WHAT THIS TASK INVOLVES>
Transcribe the lines exactly, starting at the line containing "Leave the meeting with the exit icon" and ending at the last line.

GIVEN RECORDS>

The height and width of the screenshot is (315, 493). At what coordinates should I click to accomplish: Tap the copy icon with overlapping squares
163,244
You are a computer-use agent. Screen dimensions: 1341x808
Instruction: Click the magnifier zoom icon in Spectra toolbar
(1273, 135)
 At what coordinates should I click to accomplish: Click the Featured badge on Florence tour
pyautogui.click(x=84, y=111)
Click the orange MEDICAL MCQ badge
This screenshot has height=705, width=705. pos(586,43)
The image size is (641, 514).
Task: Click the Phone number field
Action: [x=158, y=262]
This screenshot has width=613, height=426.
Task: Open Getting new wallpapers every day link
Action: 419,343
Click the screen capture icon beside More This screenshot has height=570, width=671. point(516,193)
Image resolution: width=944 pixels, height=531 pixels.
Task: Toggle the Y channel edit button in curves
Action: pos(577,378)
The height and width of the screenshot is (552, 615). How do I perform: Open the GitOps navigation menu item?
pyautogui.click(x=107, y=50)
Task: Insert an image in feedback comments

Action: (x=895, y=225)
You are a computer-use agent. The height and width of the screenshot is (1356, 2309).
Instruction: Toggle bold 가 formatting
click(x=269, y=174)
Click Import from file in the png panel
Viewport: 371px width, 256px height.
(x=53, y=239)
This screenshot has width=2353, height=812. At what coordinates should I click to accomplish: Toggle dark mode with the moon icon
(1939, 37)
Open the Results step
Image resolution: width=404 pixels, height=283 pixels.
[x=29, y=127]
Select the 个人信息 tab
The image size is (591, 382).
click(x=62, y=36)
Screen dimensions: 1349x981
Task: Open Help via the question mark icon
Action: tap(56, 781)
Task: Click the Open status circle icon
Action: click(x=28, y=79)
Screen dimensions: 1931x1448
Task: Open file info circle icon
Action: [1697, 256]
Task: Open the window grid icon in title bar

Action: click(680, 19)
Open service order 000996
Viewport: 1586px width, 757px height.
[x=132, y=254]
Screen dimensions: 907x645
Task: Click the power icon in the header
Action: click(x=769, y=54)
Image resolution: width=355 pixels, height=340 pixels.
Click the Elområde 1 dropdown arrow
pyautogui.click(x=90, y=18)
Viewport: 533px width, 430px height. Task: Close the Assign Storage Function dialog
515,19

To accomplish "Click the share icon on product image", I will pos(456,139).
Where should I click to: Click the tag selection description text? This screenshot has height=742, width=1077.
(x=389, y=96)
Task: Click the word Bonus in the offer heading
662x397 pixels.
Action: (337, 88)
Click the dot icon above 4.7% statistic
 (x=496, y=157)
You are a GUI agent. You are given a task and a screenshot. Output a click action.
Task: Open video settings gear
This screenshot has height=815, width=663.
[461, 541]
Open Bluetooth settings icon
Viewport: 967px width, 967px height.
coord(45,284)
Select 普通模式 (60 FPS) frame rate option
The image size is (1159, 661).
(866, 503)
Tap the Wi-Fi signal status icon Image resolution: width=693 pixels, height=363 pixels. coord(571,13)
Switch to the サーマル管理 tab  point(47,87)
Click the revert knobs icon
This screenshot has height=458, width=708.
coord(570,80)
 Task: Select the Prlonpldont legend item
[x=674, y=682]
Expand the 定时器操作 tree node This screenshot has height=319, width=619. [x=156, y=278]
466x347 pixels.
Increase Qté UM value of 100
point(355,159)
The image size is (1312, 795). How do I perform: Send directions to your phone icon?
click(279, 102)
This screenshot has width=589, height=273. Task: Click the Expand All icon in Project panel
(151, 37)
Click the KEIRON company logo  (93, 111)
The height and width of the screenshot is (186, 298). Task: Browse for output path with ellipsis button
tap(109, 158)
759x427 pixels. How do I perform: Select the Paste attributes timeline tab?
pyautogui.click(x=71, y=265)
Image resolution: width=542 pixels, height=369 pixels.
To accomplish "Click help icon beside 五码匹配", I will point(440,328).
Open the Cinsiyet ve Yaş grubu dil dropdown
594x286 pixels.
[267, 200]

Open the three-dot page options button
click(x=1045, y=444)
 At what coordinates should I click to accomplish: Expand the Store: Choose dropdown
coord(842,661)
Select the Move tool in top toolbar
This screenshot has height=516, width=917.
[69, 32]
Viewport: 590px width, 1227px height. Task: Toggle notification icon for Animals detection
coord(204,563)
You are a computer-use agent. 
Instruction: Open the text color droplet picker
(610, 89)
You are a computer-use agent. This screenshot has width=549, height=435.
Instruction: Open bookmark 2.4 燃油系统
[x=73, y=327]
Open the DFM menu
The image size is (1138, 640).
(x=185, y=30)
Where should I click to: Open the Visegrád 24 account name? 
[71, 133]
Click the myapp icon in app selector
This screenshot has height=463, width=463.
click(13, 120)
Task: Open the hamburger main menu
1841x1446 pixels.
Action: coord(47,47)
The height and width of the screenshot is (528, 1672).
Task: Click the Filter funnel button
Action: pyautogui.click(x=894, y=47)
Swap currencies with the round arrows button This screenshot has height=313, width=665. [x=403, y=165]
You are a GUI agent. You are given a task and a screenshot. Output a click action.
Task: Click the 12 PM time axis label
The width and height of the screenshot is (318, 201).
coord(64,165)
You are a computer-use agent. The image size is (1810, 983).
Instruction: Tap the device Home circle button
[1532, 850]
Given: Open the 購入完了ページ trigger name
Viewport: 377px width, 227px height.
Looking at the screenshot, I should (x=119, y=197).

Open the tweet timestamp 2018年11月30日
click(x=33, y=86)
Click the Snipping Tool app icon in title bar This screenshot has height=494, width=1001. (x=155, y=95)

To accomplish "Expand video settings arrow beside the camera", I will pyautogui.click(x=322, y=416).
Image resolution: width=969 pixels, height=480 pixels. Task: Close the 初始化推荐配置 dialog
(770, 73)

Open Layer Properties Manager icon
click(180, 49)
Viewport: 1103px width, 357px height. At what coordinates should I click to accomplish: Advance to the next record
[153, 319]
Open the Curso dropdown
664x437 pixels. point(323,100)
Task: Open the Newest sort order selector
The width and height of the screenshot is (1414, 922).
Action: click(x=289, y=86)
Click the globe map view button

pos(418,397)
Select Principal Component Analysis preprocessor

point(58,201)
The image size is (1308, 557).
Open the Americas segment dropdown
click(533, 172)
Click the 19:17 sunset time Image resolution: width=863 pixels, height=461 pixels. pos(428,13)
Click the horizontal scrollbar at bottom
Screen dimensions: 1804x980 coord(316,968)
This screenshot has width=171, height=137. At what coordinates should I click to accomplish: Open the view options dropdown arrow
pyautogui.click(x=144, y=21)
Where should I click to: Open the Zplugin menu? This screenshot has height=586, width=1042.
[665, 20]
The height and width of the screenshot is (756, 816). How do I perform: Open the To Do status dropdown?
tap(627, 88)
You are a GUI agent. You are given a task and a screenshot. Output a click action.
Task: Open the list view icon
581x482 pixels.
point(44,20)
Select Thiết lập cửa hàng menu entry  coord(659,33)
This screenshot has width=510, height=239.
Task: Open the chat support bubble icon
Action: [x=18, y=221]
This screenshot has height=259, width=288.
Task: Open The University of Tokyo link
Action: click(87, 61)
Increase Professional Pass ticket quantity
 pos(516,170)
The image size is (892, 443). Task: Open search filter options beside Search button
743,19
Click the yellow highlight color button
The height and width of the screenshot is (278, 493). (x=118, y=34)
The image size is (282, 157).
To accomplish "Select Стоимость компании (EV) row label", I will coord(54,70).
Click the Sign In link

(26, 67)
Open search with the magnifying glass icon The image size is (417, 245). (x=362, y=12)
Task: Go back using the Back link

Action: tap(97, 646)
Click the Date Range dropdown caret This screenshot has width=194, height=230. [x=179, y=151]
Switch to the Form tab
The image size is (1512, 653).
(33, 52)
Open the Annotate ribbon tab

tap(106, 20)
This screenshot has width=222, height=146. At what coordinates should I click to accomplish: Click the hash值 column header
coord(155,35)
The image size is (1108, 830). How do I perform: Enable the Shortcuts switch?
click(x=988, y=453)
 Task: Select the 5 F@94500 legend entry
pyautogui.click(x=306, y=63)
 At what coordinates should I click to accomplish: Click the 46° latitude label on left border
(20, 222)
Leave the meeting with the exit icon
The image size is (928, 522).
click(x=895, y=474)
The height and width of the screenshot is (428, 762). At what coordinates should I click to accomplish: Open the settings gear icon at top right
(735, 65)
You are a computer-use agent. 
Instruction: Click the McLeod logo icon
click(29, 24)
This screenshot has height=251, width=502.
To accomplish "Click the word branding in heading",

TASK RESULT>
Leave the meeting with the exit icon
The image size is (928, 522).
click(x=895, y=474)
The height and width of the screenshot is (428, 762). At what coordinates should I click to accomplish: Open the settings gear icon at top right
(735, 65)
You are a computer-use agent. 
Instruction: Click the McLeod logo icon
click(29, 24)
This screenshot has height=251, width=502.
To accomplish "Click the word branding in heading",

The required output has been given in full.